Core Tools and Plugins¶
Core Tool Explanations¶
There are currently nine core tools that Vent uses.
elasticsearch¶
Enables comprehensive text search of syslog.
file_drop¶
Watches the specified directory for any new files. If a new file is added, it is
added to a redis
queue.
network_tap¶
A container that will watch a specific nic using tcpdump
to output pcap
files based on what was monitored. Has an interface located in System
Commands -> Network Tap Interface
in the main action menu.
The interface has six available actions:
- Create: Create a new container with a specified nic, tag, interval (in seconds), filter, and iterations. The container is also automatically started on creation.
- Delete: Delete a specified network tap container. Containers must be stopped before they are able to be deleted.
- List: Show all network tap containers. Will return container’s ID, if the container is
running or not, and the tag provided in
create
. - NICs: Show all available network interfaces. Will return a list of the
names of the available NICs. Note for
Docker for Mac
it will show available network interfaces on the VM running the Docker daemon, not the network interface names on the Mac host. - Start: Start a network tap container if it is exited.
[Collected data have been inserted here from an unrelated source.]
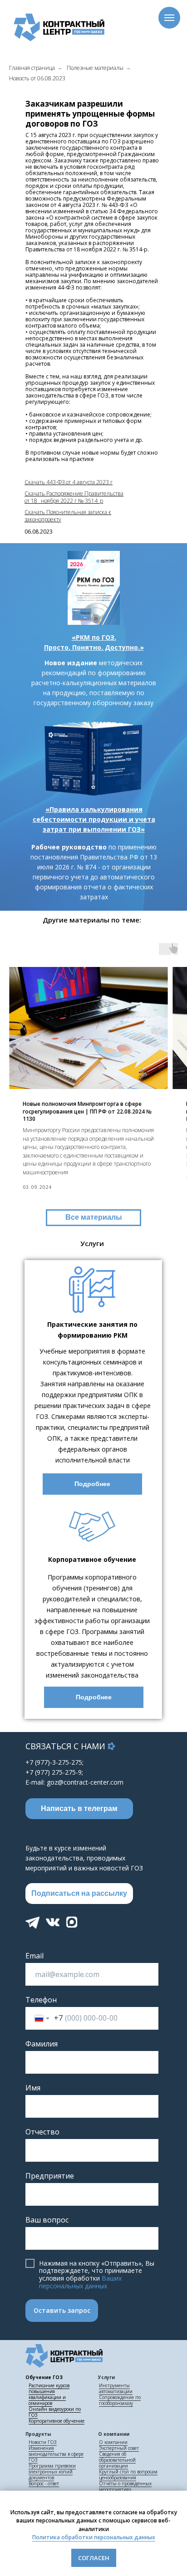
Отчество (42, 2132)
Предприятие (49, 2176)
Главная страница (32, 68)
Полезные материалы (95, 68)
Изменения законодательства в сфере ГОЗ (56, 2454)
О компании (113, 2442)
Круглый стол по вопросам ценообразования (128, 2474)
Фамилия (41, 2044)
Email (34, 1956)
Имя (32, 2088)
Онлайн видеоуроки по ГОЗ (55, 2412)
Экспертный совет (119, 2448)
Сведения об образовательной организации (117, 2460)
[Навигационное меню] (169, 18)
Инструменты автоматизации (116, 2388)
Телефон (41, 2000)
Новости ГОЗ (43, 2442)
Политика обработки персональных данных (93, 2537)
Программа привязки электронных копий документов (52, 2472)
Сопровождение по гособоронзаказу (120, 2400)
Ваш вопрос (47, 2220)
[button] (79, 1893)
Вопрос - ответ (44, 2483)
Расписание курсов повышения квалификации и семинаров (49, 2394)
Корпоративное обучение (56, 2421)
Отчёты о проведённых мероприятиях (125, 2486)
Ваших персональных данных (80, 2282)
Will run with the same
options given to the container in
create
. - Stop: Stop a network tap container.
- Update: Update the metadata of a network tap container.
rabbitmq¶
Formats messages received from syslog and sends them to rmq_es_connector.
redis¶
A key/value store that is used for the queuing system that file drop
sends to
and rq_worker
pulls out of.
rmq_es_connector¶
A gateway between the messaging system and elasticsearch
. This way, the message
formatting system is not locked to rabbitmq
.
rq_worker¶
The tool that takes files from the redis
queue and runs plugins that deal with
those file extensions.
rq_dashboard¶
Management console to look at rq_worker’s active queue.
syslog¶
Standard logging system that adheres to the syslog standard. All tool containers send their information to syslog. If there’s some unexpected outputs or a container isn’t running properly, all information will be in this tool’s container.
Access this tool’s container with the command:
docker logs cyberreboot-vent-syslog-master
Core Tool and Plugin Actions¶
Short explanations of all actions available in the core tools and plugins sub-menu.
Add all latest core/plugin tools¶
Clone the latest version of the tool. This will not update or remove any tools that have already been added.
By default, core tools are cloned from CyberReboot/vent and plugins, if no custom repo is specified, are cloned from CyberReboot/vent-plugins.
Build core/plugin tools¶
Build docker images from the Dockerfiles obtained from adding.
Clean core/plugin tools¶
Stop and remove the chosen tools’ containers.
Configure core/plugin tools¶
Edit a tool’s vent.template file found in the tool’s respective folder. Read more about Vent.template Files.
Disable core/plugin tools¶
Remove chosen tools from menus. For example, let’s say there were ten tools but only five were needed. Disabling the five unneeded tools would stop those tools from appearing on the other menus.
Enable core/plugin tools¶
Opposite of disable tools. Enables the tools so they can be seen again.
Inventory of core/plugin tools¶
Provides meta data regarding currently added core/plugin tools. It tells if a tool is built, enabled, the name of the image, and the if the tool is currently running.
Remove core/plugin tools¶
Remove a tool entirely. Any of that tool’s containers are also stopped and deleted. The tool must be added again if it is to be used.
Start core/plugin tools¶
Start the tools’ respective containers.
Stop core/plugin tools¶
Stop the tools’ respective containers.
Update core/plugin tools¶
Pulls the latest commit of the tool from its repo and builds it.